No Los Jairas, Cavour tocava o charango, Edgar "Yayo" Jofré era voz, bateria e zampoña e Godoy violão, aos quais se somaram "El Gringo" Favre na quena e eventuais colaborações do virtuose boliviano do violão Alfredo Domínguez, sendo que estes dois últimos integravam também com Cavour um trio.[9] Com Los Jairas, Cavour gravou quatro álbuns, de amplo sucesso de público e crítica, sendo reconhecidos como um dos maiores nomes da música andina e tendo se apresentado com outros grandes artistas da música latinoamericana, como o argentino Atahualpa Yupanqui e o peruano Nicomedes Santa Cruz.
Retorno à Bolívia
Cavour poderia ter se estabelecido na Europa, onde o grupo realizava muitos shows, mas preferiu voltar à Bolívia por não se sentir bem no "Velho Continente" e ter saudades do país natal, além do seu desejo de ampliar um museu que tinha criado pro instrumento que lhe deu fama.[3][4] Foi assim que em 1971 saiu de Los Jairas e, voltando pra Bolívia, criou outro grupo, reativando também, em 1974, a peña Naira, onde se apresentaria em muitas ocasiões com Luis Rico, famoso cantor e compositor local. Em 1979 formaria com ele e com o cantor e poeta Nilo Soruco o grupo Bolivia, Corazón de América.[10]
Em 1975 assumiu a diretoria do Balé Folclórico Nacional e em 1984, reinaugurou como "Museu dos Instrumentos Musicais" o "Museu do Charango" que tinha criado em 1962. A partir dos anos 80 e 90 e até o fim da vida realizou muitas apresentações, com outros músicos e como solista, em países tão diversos como Japão, França, Argentina, Suécia e a então União Soviética.[1][11] Recebeu muitos prêmios e distinções, tais como o reconhecimento como "melhor charanguista do mundo" pelo Canal Ocho da televisão equatoriana, a nomeação como Cidadão Ilustre das cidades japonesas de Sapporo e Yamaha e da brasileira Cuiabá (em 1988), a Ordem do Condor dos Andes, em 2013, maior distinção conferida pelo Estado Boliviano e o Prêmio Nacional da Cultura, em 2018.[1][12] No país asiático, assim como aconteceu na Europa (em especial França), também foi muito prestigiado: suas apresentações, que começaram lá nos anos 80, ajudaram a estabelecer a música andina boliviana como referência do gênero para o público nipônico, com direito a autoria da trilha do filme "Rio sem Ponte" (橋のない川, Hashi no nai kawa, Yoichi Higachi, 1991).[13][14] Na sétima arte também contribuiu para a música do filme Mina Alaska (1968), do diretor boliviano Jorge Ruiz e Tinku - El encuentro (1985), do seu também conterrâneo Juan Miranda.[4][15] Em 1985 e 1986 participou de importantes festivais musicais na Alemanha, ao lado de outros grandes instrumentistas, como os espanhóis Paco de Lucía e Andrés Segovia.[3] Em 2003 foi um dos entrevistados para o curta documental El Charango, dos americanos Jim Virga e Tula Goenka, centrado na cidade de Potosí, que seria para Cavour o berço do instrumento.[16][17] Outra faceta importante da sua obra foi o seu trabalho como compositor, com letras bem-humoradas, mas com muito conteúdo de crítica social e descrição de costumes.
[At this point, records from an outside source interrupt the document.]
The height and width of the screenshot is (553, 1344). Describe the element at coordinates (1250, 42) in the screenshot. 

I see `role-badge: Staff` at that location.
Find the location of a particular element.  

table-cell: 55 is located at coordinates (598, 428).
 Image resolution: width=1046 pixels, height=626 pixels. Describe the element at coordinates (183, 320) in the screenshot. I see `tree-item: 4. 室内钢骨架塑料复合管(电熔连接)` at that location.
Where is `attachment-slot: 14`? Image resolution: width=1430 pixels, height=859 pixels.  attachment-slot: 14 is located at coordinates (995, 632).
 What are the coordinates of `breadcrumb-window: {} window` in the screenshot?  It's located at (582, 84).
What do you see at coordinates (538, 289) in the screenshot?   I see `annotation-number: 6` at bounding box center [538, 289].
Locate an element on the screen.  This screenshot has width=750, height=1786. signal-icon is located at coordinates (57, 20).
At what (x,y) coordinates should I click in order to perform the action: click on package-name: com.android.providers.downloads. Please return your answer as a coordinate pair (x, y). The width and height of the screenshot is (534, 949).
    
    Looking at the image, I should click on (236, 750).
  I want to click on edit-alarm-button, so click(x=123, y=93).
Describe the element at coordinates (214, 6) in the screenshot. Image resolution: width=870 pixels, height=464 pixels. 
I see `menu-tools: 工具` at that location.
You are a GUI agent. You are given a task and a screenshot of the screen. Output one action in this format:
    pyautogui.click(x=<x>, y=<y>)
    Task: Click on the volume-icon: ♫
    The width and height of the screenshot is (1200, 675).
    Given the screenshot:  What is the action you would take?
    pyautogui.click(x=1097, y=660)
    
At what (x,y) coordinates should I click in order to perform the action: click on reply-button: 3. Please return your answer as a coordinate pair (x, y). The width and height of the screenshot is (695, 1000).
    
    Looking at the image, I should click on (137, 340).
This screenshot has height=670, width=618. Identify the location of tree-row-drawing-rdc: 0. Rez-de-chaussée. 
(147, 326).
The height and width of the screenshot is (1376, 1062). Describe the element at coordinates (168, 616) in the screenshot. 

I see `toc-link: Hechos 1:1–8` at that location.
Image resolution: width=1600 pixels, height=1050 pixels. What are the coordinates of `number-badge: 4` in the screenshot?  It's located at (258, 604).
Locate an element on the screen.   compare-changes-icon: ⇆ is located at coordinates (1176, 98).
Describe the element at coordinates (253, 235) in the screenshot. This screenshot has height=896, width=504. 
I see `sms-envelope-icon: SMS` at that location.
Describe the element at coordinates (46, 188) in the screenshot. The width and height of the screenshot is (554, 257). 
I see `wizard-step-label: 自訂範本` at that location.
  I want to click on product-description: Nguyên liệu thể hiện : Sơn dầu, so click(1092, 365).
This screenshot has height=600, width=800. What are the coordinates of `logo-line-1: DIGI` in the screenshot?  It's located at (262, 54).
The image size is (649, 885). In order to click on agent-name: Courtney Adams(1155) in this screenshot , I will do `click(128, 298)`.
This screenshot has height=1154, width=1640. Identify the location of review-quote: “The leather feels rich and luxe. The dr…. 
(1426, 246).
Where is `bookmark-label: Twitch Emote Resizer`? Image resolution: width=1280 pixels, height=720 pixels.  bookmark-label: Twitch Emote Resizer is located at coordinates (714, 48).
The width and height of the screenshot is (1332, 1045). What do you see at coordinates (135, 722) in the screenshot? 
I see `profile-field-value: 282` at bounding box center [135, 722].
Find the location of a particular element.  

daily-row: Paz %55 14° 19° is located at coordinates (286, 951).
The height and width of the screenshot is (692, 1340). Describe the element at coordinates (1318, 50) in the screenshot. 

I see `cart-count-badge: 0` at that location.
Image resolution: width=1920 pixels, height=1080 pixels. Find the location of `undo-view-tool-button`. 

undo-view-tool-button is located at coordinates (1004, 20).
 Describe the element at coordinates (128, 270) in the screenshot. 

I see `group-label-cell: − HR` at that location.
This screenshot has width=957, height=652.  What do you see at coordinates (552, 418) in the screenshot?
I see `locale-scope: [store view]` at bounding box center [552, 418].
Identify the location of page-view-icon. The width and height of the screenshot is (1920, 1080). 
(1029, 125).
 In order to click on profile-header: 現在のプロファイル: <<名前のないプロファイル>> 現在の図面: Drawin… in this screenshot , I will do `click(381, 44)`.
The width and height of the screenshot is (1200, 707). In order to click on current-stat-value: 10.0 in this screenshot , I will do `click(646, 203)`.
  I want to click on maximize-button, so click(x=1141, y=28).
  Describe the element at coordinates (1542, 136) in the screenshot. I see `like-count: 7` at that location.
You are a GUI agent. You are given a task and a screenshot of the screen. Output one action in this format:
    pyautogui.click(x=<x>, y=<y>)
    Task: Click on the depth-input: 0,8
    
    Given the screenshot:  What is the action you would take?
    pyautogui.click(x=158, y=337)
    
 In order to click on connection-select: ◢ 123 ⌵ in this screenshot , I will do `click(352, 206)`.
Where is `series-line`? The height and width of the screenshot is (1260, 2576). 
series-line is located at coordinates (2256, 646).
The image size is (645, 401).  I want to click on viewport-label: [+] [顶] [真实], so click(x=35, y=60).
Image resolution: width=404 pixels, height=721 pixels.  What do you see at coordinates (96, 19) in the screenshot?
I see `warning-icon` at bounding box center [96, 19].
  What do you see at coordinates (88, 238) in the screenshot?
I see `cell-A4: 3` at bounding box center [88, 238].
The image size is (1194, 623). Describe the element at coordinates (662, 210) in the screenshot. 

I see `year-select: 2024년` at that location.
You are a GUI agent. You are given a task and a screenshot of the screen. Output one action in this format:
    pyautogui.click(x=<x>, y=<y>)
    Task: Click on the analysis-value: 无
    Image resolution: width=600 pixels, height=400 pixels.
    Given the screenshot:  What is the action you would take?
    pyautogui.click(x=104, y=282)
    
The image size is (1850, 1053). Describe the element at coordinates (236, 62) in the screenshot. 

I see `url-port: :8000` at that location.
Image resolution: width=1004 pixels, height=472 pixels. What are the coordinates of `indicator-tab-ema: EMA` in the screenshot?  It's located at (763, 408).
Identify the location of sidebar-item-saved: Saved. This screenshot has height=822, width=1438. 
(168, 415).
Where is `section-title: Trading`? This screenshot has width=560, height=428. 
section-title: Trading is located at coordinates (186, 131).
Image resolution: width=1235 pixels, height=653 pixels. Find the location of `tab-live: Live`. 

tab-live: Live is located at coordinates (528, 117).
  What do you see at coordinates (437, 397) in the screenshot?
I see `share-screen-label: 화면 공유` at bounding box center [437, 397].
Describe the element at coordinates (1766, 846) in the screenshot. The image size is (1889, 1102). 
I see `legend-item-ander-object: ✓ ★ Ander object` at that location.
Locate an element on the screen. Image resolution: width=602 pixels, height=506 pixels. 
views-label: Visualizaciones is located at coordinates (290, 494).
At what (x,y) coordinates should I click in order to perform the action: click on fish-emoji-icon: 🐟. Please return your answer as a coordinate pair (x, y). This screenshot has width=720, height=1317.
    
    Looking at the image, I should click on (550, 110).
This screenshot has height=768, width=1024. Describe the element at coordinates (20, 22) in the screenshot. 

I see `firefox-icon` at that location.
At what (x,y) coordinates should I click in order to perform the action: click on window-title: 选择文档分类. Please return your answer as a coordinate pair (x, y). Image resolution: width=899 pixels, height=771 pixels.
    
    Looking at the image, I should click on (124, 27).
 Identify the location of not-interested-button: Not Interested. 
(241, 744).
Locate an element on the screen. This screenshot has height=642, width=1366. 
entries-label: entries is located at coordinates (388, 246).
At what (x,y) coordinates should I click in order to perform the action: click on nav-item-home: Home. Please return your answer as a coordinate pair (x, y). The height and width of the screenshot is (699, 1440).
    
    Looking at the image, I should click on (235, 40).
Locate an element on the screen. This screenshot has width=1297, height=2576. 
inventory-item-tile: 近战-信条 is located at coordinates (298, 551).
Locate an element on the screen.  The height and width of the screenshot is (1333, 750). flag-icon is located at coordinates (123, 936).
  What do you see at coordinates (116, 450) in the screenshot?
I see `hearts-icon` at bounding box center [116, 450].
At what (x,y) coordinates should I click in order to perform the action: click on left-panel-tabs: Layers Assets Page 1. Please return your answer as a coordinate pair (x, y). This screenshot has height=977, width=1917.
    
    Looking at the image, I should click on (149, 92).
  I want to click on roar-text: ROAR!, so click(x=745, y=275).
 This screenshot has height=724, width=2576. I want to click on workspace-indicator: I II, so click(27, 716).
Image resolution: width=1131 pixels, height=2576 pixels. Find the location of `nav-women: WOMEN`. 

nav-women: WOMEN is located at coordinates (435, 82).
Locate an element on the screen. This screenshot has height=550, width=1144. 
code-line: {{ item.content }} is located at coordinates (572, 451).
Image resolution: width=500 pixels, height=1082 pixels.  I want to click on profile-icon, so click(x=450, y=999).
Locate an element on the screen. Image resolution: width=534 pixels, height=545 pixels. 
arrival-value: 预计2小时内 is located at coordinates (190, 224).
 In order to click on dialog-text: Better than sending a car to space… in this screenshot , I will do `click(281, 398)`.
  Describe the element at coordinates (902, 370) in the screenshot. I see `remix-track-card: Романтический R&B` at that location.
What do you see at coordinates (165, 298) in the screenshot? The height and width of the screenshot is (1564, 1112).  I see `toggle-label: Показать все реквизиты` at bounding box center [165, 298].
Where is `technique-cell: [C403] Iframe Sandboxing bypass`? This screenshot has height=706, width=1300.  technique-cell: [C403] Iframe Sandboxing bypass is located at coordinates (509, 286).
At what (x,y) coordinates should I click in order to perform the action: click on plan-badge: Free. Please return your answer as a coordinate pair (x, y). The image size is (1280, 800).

Entre muitas composições suas, tanto como músico como letrista, se podem destacar Leño verde (instrumental), Picaflor enjaulado, Flor de caña, El quirquincho cantor e Indio Chatillo, entre mais de 100 canções, só contando aquelas escritas para o charango.[12][18]
Formado em Contabilidade e graduado como professor na Escola Normal Nacional Simón Bolívar, era casado com Maria Antonieta Arauco, uma socióloga cochabambina.[12] O charanguista também era um grande apreciador de música clássica, tendo chegado a gravar um álbum com versões tocadas no instrumento andino da obra de autores como Bach e Rimsky-Korsakov.[1]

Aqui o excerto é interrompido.